The risk of composite safety outcome did not significantly differ according to treatment strategies with a weighted hazard ratio of 1.13 (95% confidence interval 0.93 to 1.37).

Late treatment of atrial fibrillation

Rhythm control and rate control treatments were initiated in 4407 and 1905 patients with atrial fibrillation, respectively, more than one year after their diagnosis. Similar to the observations in the group receiving early treatment, rhythm controlled patients were likely to be younger, have longer duration of atrial fibrillation, and higher comorbidity indices than those receiving rate control (table 1). After weighting, all variables were balanced between the groups (supplementary table 7).

Follow-up was a median of 2.2 (interquartile range 1.2-3.3) years for the rhythm controlled patients and a median of 2.2 (1.2-3.4) years for the rate controlled patients. No difference in the risk of the primary composite outcome was seen between late rhythm control and late rate control (weighted incidence rate 8.67 v 8.99 events per 100 person years; hazard ratio 0.97, 95% confidence interval 0.78 to 1.20; P=0.76; table 2 and fig 3). We found no differences in the risks of individual components of the primary composite outcome between the two treatment strategies (table 2 and fig 4). The mean number of nights spent in the hospital each year were similar between the treatment groups (29.3 v 30.3 nights per year; P=0.60; table 2).

We found no significant difference in the risk of the composite safety outcome between the late rhythm control and rate control groups (11.13 v 9.83 events per 100 person years; weighted hazard ratio 1.13, 95% confidence interval 0.93 to 1.37; table 3).
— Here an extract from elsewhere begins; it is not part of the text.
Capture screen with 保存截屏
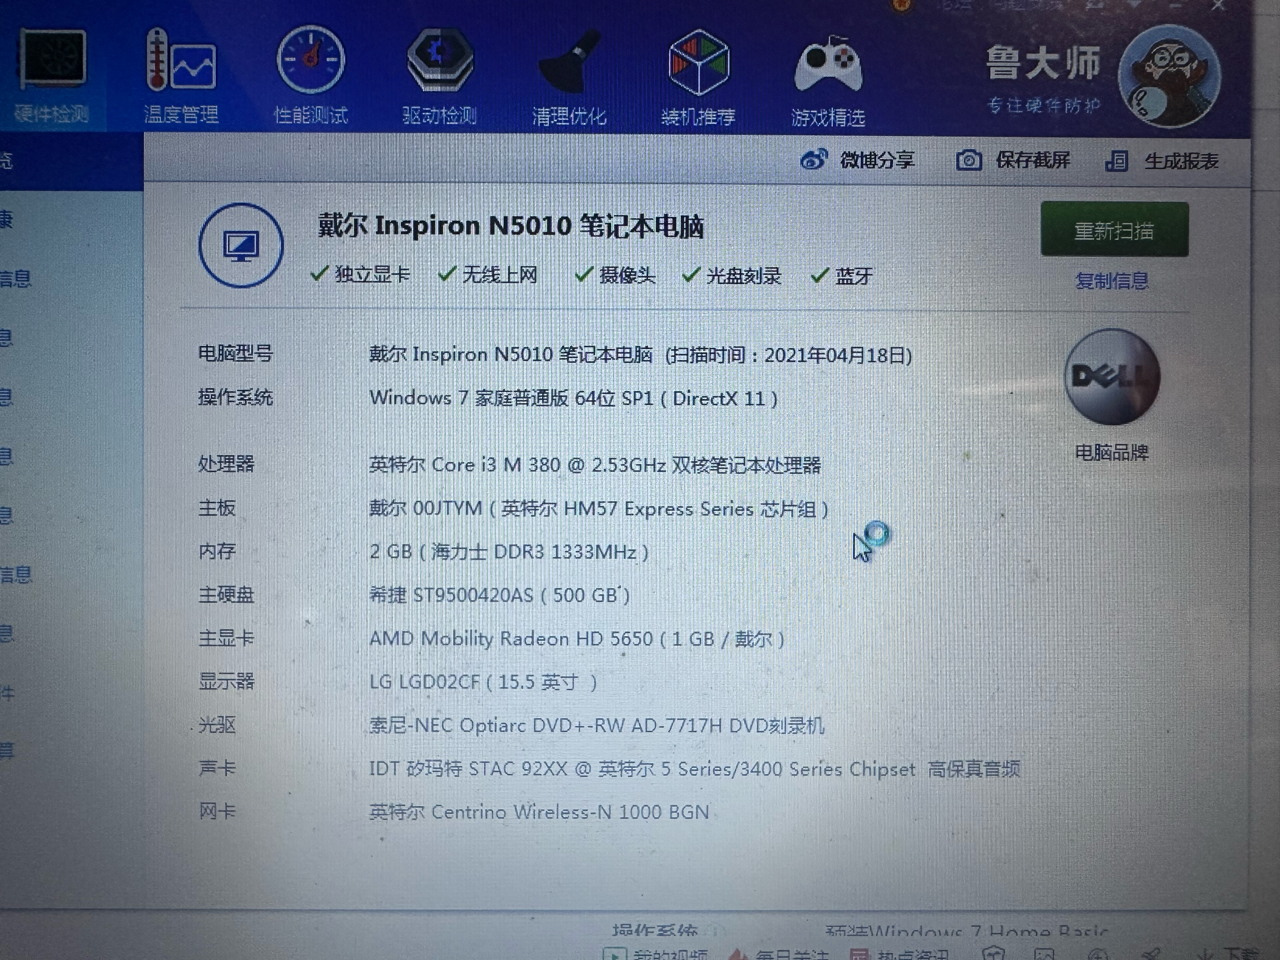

Subgroup analyses showed that there were no significant interactions between the protective associations of early rhythm control with the primary composite outcome and sex, age, histories of stroke or myocardial infarction, comorbid diseases, and estimated stroke risk (fig 5 and fig 6). The lower risk associated with early rhythm control versus rate control was more pronounced in those who had never been admitted for heart failure (P for interaction <0.001). Biological interactions are presented in supplementary table 8.

Fig 5

Subgroup analyses for the primary composite outcome in early treatments of atrial fibrillation. CI=confidence interval

Fig 6

Subgroup analyses for the primary composite outcome in late treatments of atrial fibrillation. CI=confidence interval

Some patients switched between treatment strategies; in early treatment, 557 (7.9%) of 7077 patients from rate control switched to rhythm control treatment, whereas 4078 (44.1%) of 9246 patients switched from rhythm control to rate control. In the late treatment group, 119 (6.2%) of 1905 patients switched from rate control to rhythm control, whereas 1993 (45.2%) of 4407 patients switched from rhythm control to rate control (supplementary table 9). The results from the on treatment analyses (supplementary table 10) and the time varying regression analyses (supplementary table 11) were consistent with the main findings.
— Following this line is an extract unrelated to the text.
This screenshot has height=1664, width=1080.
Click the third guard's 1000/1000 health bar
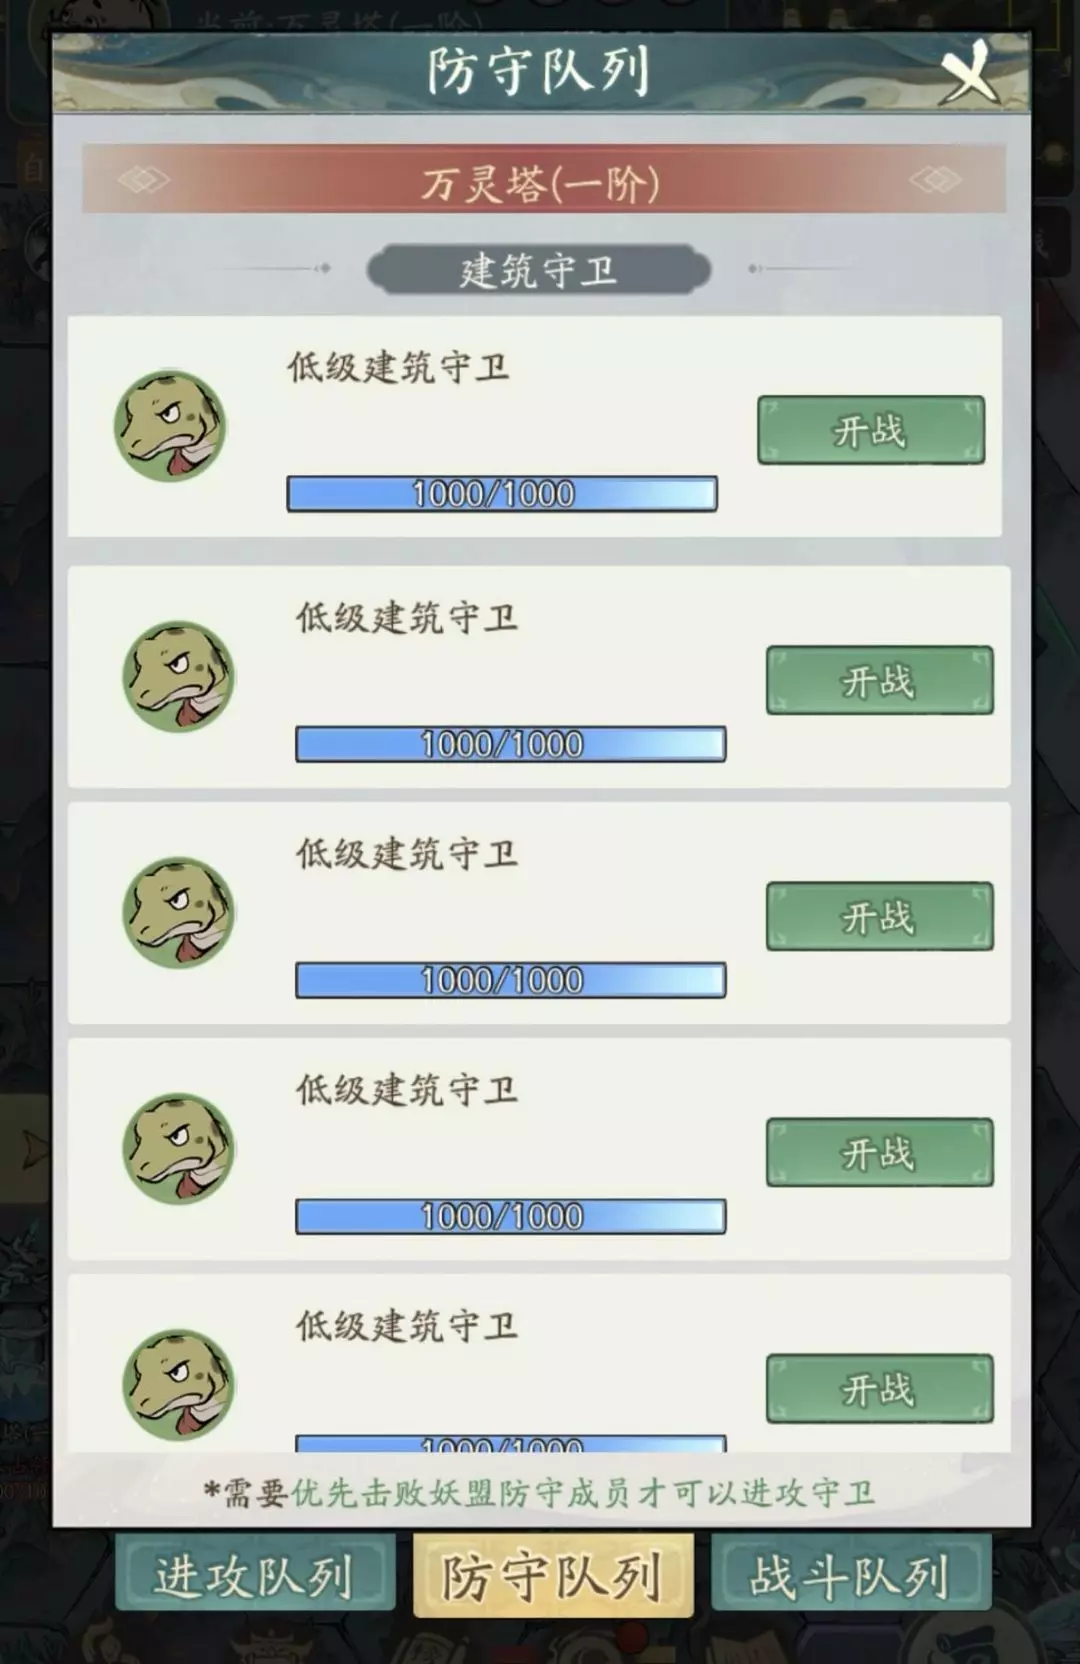pyautogui.click(x=511, y=980)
Performing one to one propensity matching (supplementary table 12), excluding those with prevalent heart failure, hypertension, or myocardial infarction (supplementary table 13), using the 30 day enrolment period instead of the 180 day point after initiation of treatments (supplementary table 14), and investigating composite outcomes not including admission to hospital for heart failure (supplementary table 15) generated results that were similar to the main findings.

In the analyses of 35 falsification endpoints, the 95% confidence intervals of the associations of rhythm control with each endpoint covered one in 32 (91.4) endpoints in early treatment and 32 (91.4%) endpoints in late treatment groups, respectively (supplementary figure 3 and supplementary table 16). A graded association was found between duration of exposure to rhythm control drugs and lower risks of the primary composite outcome (supplementary tables 17 and 18).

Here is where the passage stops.